* Assignment *
In the records below, find each line with the word "element" and copy it.

========

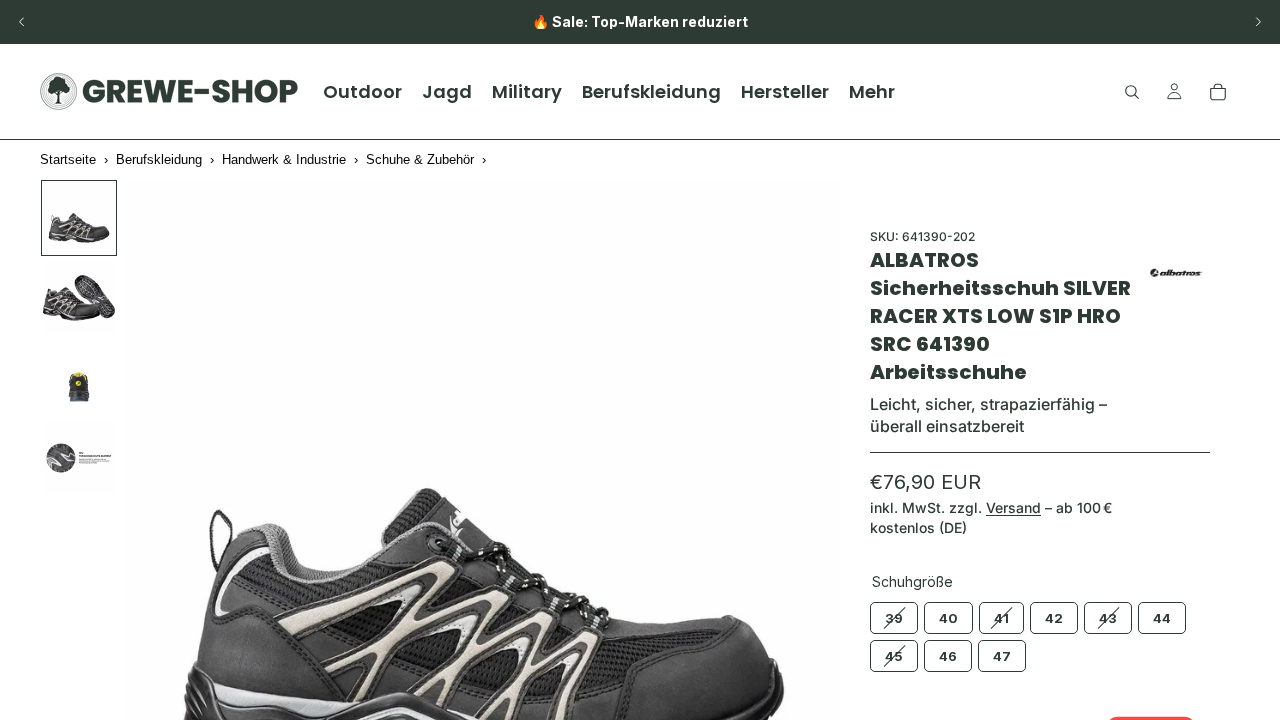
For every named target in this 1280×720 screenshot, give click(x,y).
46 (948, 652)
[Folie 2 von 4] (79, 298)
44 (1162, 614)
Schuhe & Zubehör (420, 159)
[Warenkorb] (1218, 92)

========

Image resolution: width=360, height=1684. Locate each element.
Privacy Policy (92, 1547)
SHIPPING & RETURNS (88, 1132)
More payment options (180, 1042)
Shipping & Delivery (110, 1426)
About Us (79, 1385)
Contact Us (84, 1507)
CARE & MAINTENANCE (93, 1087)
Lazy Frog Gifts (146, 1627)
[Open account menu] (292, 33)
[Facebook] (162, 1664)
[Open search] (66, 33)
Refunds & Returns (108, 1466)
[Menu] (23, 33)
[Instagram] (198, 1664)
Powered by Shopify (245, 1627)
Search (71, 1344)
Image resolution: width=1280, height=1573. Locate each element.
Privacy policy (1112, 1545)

========

* Your response *
Image resolution: width=360, height=1684. Locate each element.
Image resolution: width=1280, height=1573. Locate each element.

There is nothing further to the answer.